If you start with the client's $300, deliver 10% return a year, take 1% in
fees per year, reinvest the fees in your own fund, then after 150 years

    
    
      Client's fund: 123E+6
               Fees: 362E+6
    

Huh? How is it possible that the fees are more than the client's fund? It
turns out that the fees Bernie puts in his own fund don't get hit with the 1%
fee themselves, so they're getting a return of 10% per year instead of 9%.
After about 75 years, that makes the fees fund come out ahead.

With 2% fees, the results after 150 years are

    
    
      Client:  31E+6
        Fees: 454E+6
    

I.e., Bernie makes more on a 2% fee than a 1% fee, reason is restored.

With a bit of luck, I haven't made a mistake. It'd be nice if someone
confirmed or contradicted my numbers. Here's what I did:

    
    
      -module(bernie).
      -export([loop/5]).
    
      loop(Year, End_year, Capital, Fees, _Fee_percent) when Year == End_year ->
            io:fwrite("year: ~p Capital: ~g Fees: ~g\n", [Year, Capital, Fees]);
      loop(Year, End_year, Capital, Fees, Fee_percent) ->
            loop(Year + 1, End_year, Capital * (1.10 - Fee_percent), 
                    Fees * 1.10 + Capital * Fee_percent, Fee_percent).
    

Edit: indented code to try and stop it from getting mangled.

------
T_S_
Not relevant to real life. It reminds me of stories from Econ 102 that said if
only the Dutch who purchased Manhattan had offered the Native Americans the
opportunity to put their money into CDs at 3% they would have come out ahead
even after 350 years.
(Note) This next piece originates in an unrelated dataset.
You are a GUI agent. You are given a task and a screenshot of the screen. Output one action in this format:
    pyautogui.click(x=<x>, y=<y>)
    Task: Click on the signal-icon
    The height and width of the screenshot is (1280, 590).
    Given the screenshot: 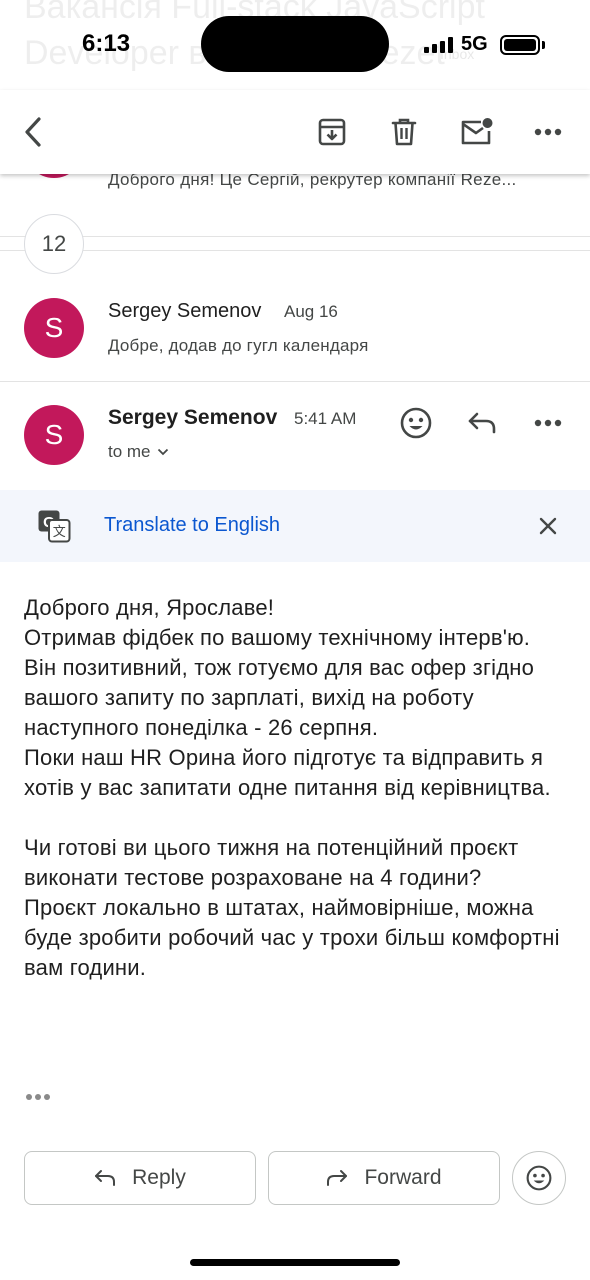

Really they should have demanded casino rights on the
spot.

Now change years to months and leave the rate per period the same and maybe
you have an analysis applicable to a startup. Now the fees are more like 12%
v. 24% on return rates of 120%. And the time scale is about 12 years.

Nah, still too long for a startup.

------
philk
This also fails to account for CPI which makes things way less impressive.
Assuming 3% CPI it's ~$450K vs. ~$1.875M